You're reading: ​Russia’s Sberbank faces lawsuit over trademark dispute with Ukrainian state-owned bank

Ukraine’s second-biggest bank by assets, state-owned Oschadbank, says that its Russian competitor, Sberbank, and the nation’s fifth-largest bank, is in violation of intellectual property laws after it shaved the words “of Russia” off its name on Nov. 26.

Oschadbank, with $6.3 billion in assets, filed a lawsuit in the commercial court on Jan. 15 alleging that the Ukrainian unit of Sberbank of Russia, majority-owned ultimately by Russia’s Central Bank, duplicated its trademarked Russian-language name after the rebranding. Oschadbank says it has owned the “Sberbank” trademark since Sept. 10, 2007.

“Zaoshchadzheniya” or Oschad stands for savings in Ukranian as does Sber or “sberezheniya” in Russian.

Both financial institutions are the successor banks in their respective countries of the Soviet Union’s monopoly savings bank.

The re-naming of Sberbank of Russia is illegal, therefore we filed a lawsuit,” Oschadbank management board chairman Andriy Pyshnyy said in a statement published on the bank’s website. “We consider the attempts by Sberbank of Russia unacceptable in this way to hide the country of origin (of its) equity.
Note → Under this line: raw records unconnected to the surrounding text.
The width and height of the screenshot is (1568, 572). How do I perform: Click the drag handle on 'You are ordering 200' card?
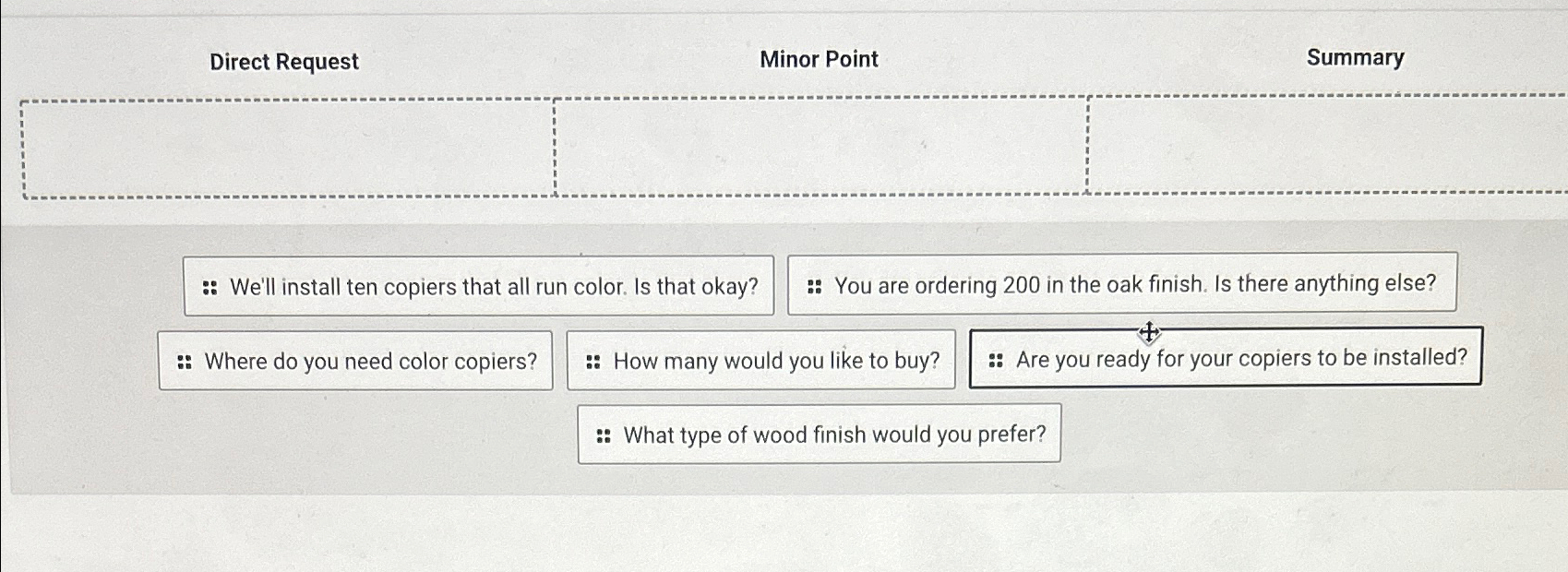[816, 283]
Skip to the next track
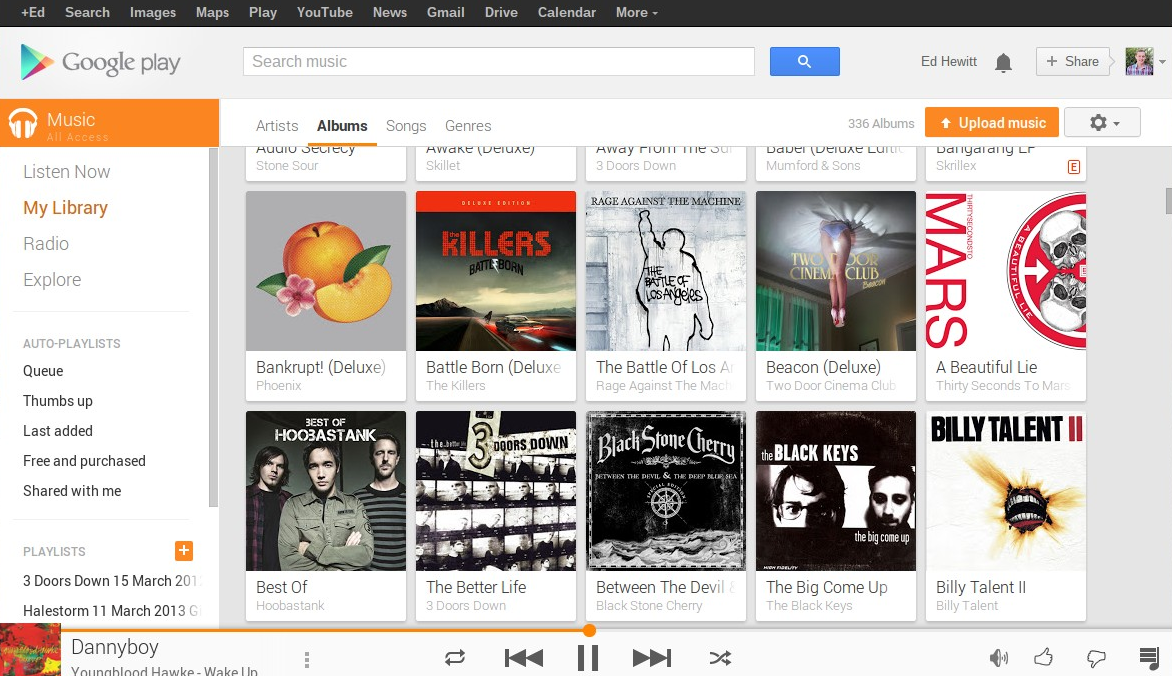1172x676 pixels. pyautogui.click(x=652, y=658)
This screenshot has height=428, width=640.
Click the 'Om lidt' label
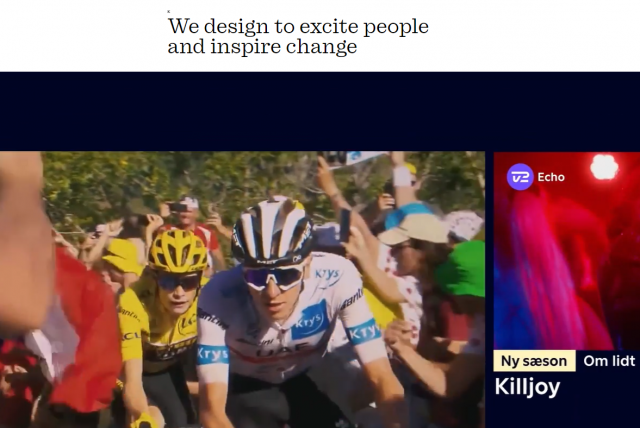[x=609, y=361]
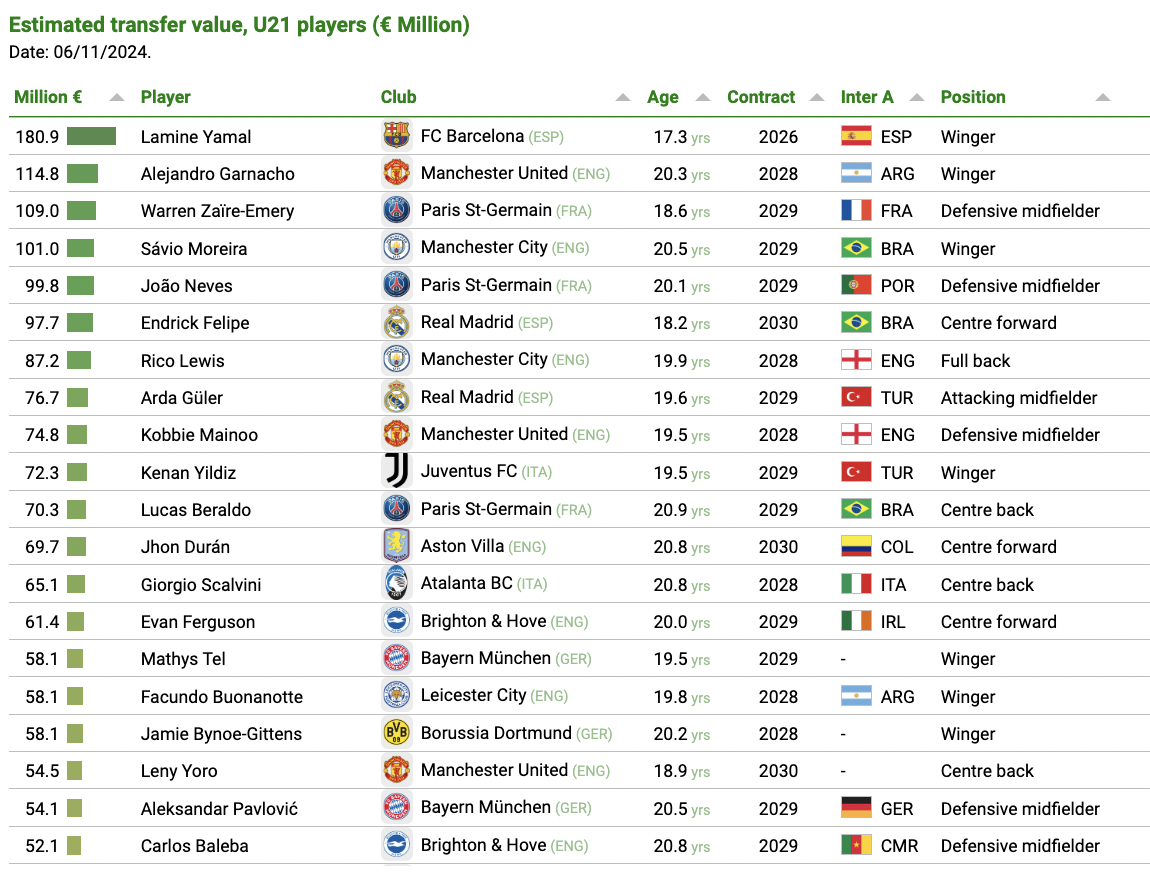Sort table by Club column arrow
1150x886 pixels.
click(623, 98)
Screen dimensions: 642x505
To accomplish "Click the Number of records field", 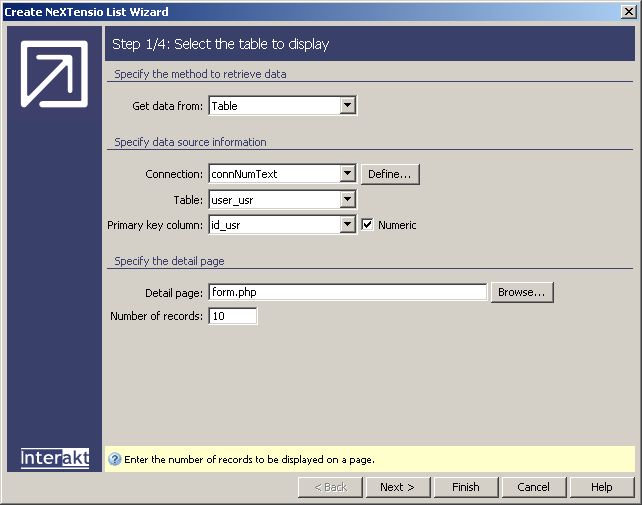I will pyautogui.click(x=232, y=317).
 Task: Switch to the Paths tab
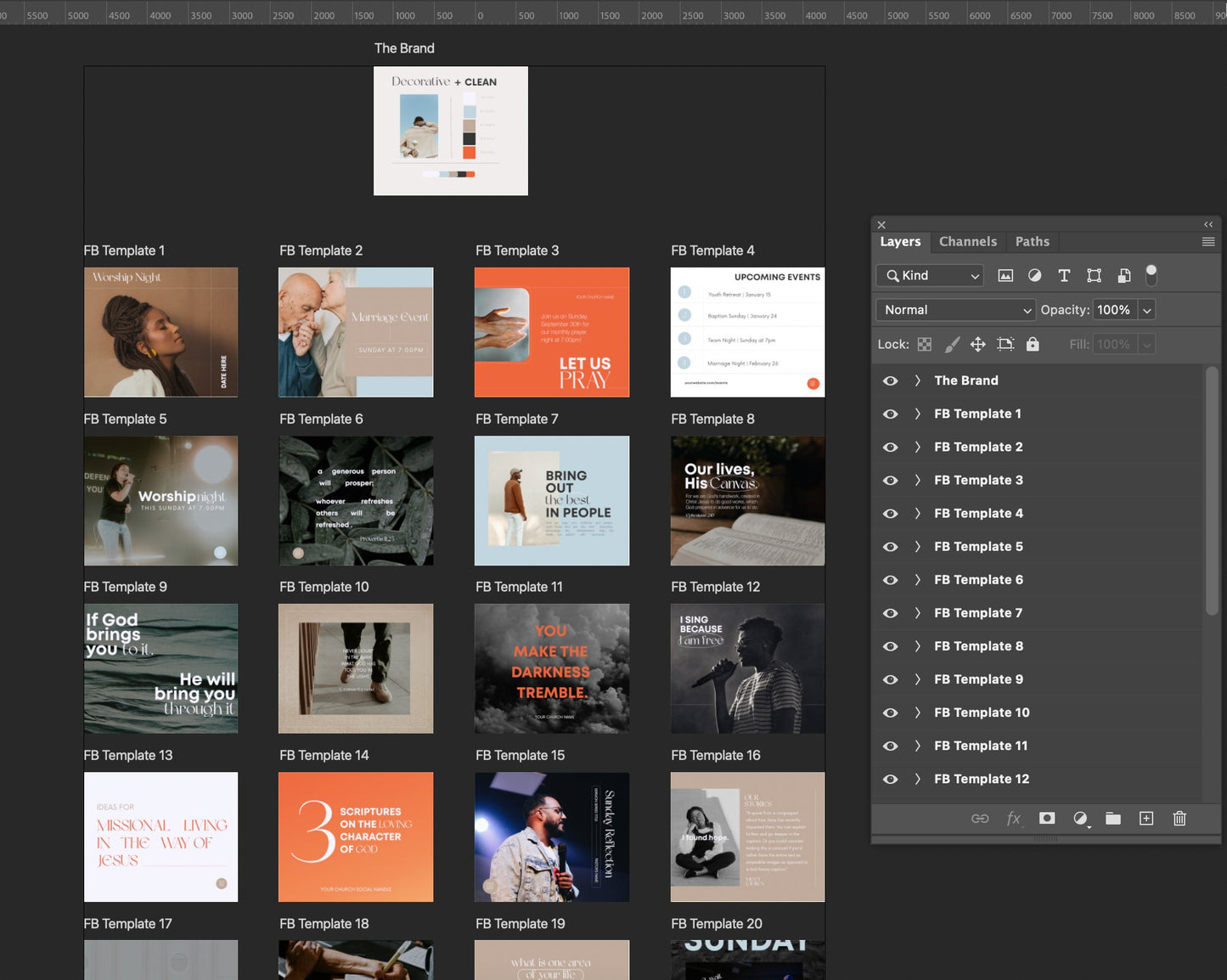(x=1032, y=241)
However, I understand the motives – indeed Ukraine’s Verkhovna Rada (parliament) has officially recognized Russia as an aggressor country. This accordingly affects customer behavior and can lead them astray, because since Soviet times a certain number of customers have called Oschadbank ‘Sberbank.’”

Sberbank, with over $2 billion in assets as of Oct. 1, didn’t address Oschadbank’s statement in an emailed comment to the Kyiv Post. Sberbank spokeswoman Yevgenia Yeryomina said that the name change took place to bring its new official name as a legal entity and “its corporate (commercial) name” into line “with the same name of the parent legal entity registered in 2015.” She didn’t provide additional commen

Oschadbank first accused Sberbank of trademark violation in a statement published on its website on Dec. 28 and threatened to “use all legal means to protect” its name.

Sberbank in Ukraine has more than 1 million private clients, and services more than 27,000 small-and medium-sized business as well as over 5,000 corporate customers, according to the bank’s website. It has more than 160 bank branches nationwide.

Sberbank also services the Ukrainian government. The nation’s state pension fund on Dec. 22 extended permission for the bank to provide pension payments and other social assistance on behalf the Ukraine state.

Banks with Russian roots control about one-fifth of Ukraine’s banking-sector assets of $48 billion, according to data published on the National Bank of Ukraine’s website.

Alfa Group, controlled by billionaire college friends Mikhail Fridman, German Khan and Alexei Kuzmichev, has three banks in Ukraine: Alfa Bank, Neos – formerly Bank of Cyprus – and Ukrsotsbank. The other Russian-affiliated banks are Prominvest, Sberbank, VS Bank, VTB, BM Bank and Forward (formerly Russian Standard). Five of the nation’s top 13 banks by assets, which account for 78 percent of the banking sector’s assets, belong to Russian-affiliated entities.